Bale, bendita locura

Seguro que Luis de Guindos cambiaría con los ojos cerrados la situación económica general española por la particular del Real Madrid. La bienvenida que los Tattaglia, siempre tan joviales, han tributado a Gareth Bale es de las que hacen época. En este caso la charlotada no ha venido protagonizada por ningún eurodiputado independentista catalán sino por un vividor holandés llamado Derk Jan Eppink, que según parece cobra su sueldo de todos nosotros, y que tuvo el atrevimiento y la desfachatez de realizar un comentario en su cuenta de Twitter diciendo que Bankia financiaba el fichaje del galés. Como siempre hay quien está dispuesto a creerse una mentira si ésta perjudica al Madrid, aquello corrió como un reguero de pólvora.

Pero, a diferencia de otros clubes, las cuentas del Real Madrid están afortunadamente saneadas y son claras: Bale ha costado 91 millones de euros, Bankia no ha financiado por supuesto su fichaje y la certificación de "locura", que ha sido por ejemplo el adjetivo que ha empleado Jürgen Klopp, que es otro que se mete en camisa de once varas, deberá emitirla en su día si así lo considera oportuno la asamblea de socios compromisarios del Real Madrid, los únicos propietarios del club blanco. Pero volvamos al principio: seguro que De Guindos cambiaría sin pensárselo la situación económica nacional y europea, que es la global que nos afecta a todos, por la particular del Real Madrid que acaba de anunciar unos beneficios de 36,9 millones de euros y unos ingresos de 520,9 millones, un 1,3% más que el ejercicio anterior.
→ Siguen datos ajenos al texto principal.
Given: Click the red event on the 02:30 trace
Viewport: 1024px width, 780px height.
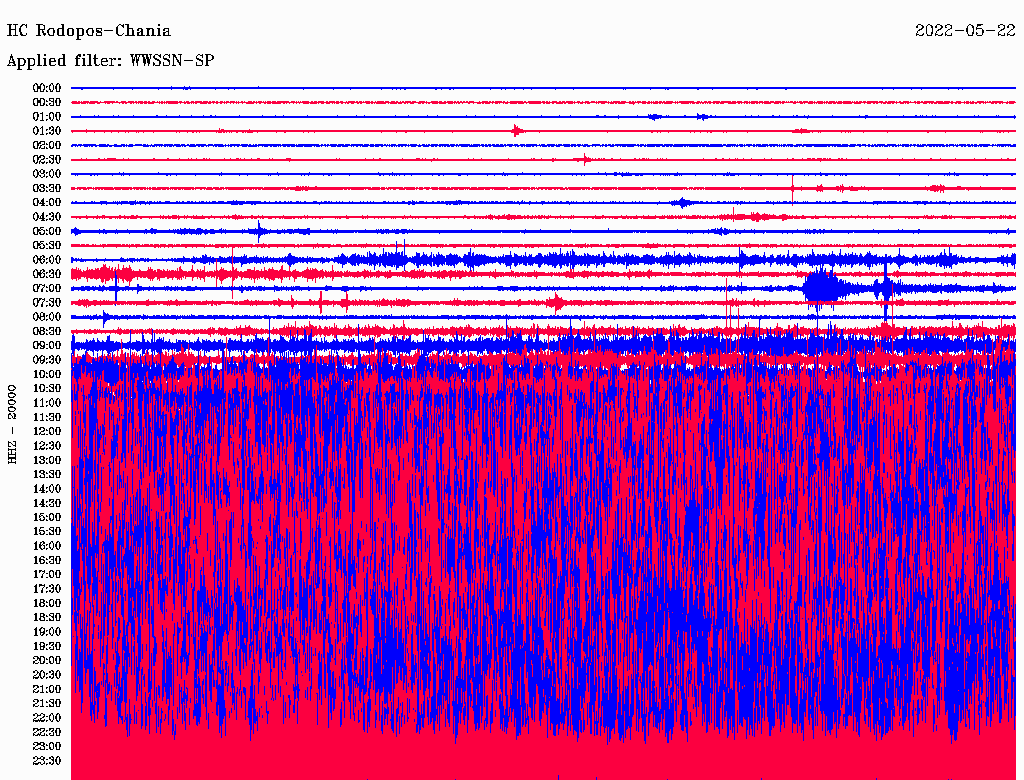Looking at the screenshot, I should [x=586, y=160].
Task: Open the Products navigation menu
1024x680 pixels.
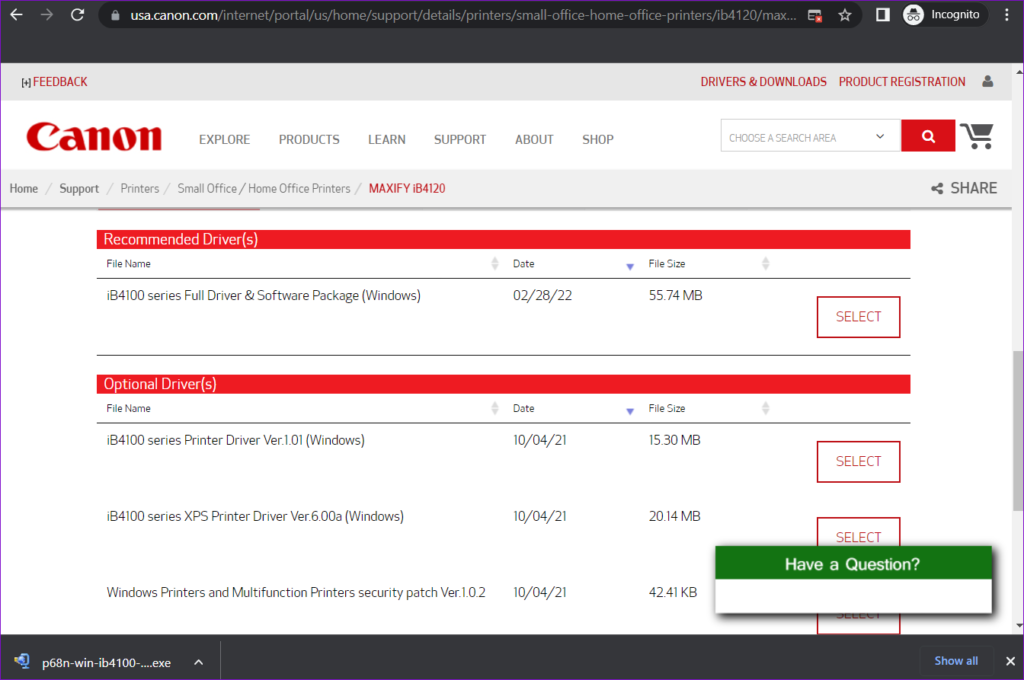Action: (309, 140)
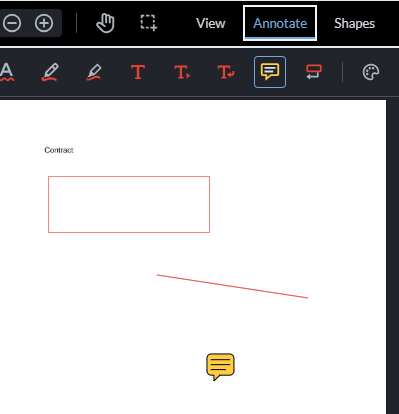
Task: Click the zoom in plus button
Action: click(44, 23)
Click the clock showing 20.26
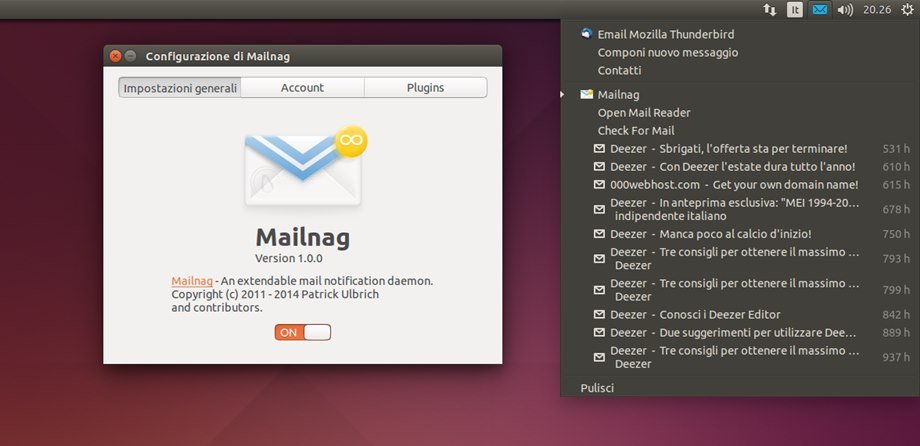This screenshot has height=446, width=920. (x=876, y=10)
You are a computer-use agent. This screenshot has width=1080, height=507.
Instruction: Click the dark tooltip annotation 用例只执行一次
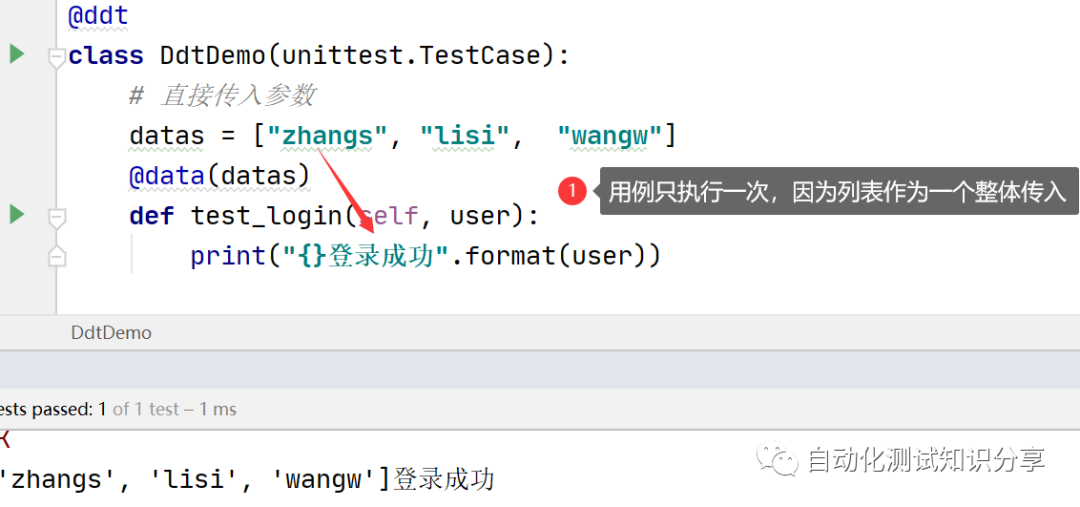pyautogui.click(x=836, y=191)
El beneficio del Madrid antes de impuestos asciende a 47,7 millones, un 47,8% más que la campaña pasada, siendo el neto de 36,9 millones, un 52,4% más que el ejercicio anterior. No quiero aburrir al personal con todos los números, que por otro lado están al alcance de cualquiera que los quiera leer en la página oficial del club. Quiero decir que al Real Madrid, que en otras ocasiones sí ha pedido créditos, ahora mismo no le hace falta. Y quiero añadir que lo que el eurodiputado y difamador Derk Jan Eppink, así como el resto de colegas suyos de oficio, deberían tratar de hacer es igualar por arriba y no hacerlo hacia abajo situando la economía global a la altura de la particular de un modesto club de fútbol que, pese a seguir siendo de sus socios, puede permitirse la bendita locura de contratar a un jugador por 91 millones de euros sin pedir un céntimo a nadie. El ejemplo a seguir es el Real Madrid y no al contrario. Bien pensado, puede que Florentino Pérez debiera ocupar el escaño del eurodiputado holandés.